● **The task**:
Find the line with "The height and" in the entries below, then reproduce it and every line after it down to and including the line with "Toggle the Null checkbox for dept_head_id row", exactly.

● **Data to use**:

**********

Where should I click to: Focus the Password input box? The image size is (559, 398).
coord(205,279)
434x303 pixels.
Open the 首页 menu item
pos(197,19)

**********

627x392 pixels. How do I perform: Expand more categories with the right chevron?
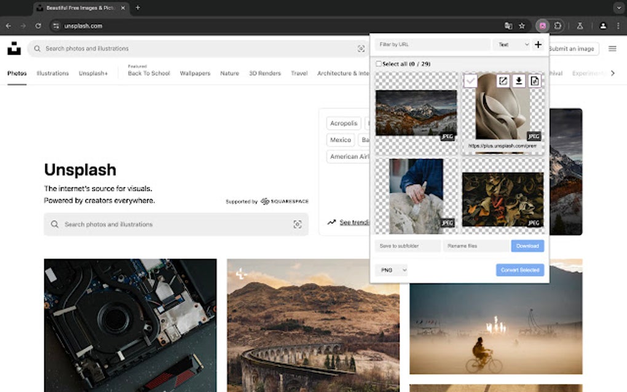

**********

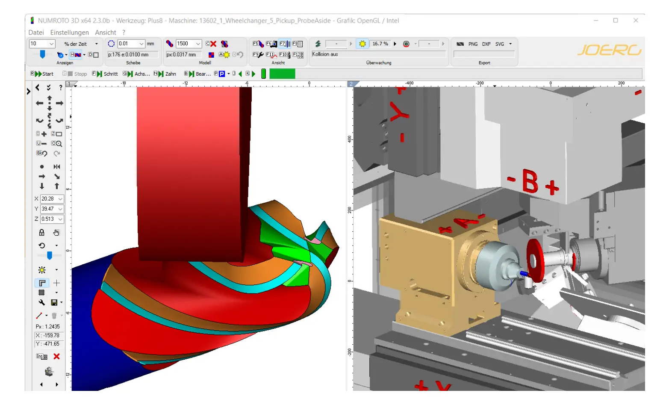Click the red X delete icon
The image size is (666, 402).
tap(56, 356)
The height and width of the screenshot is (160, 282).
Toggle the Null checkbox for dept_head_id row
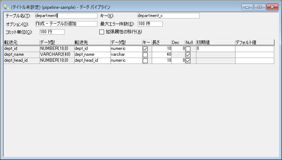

**********

● **Result for this task**:
The height and width of the screenshot is (160, 282).
Toggle the Null checkbox for dept_head_id row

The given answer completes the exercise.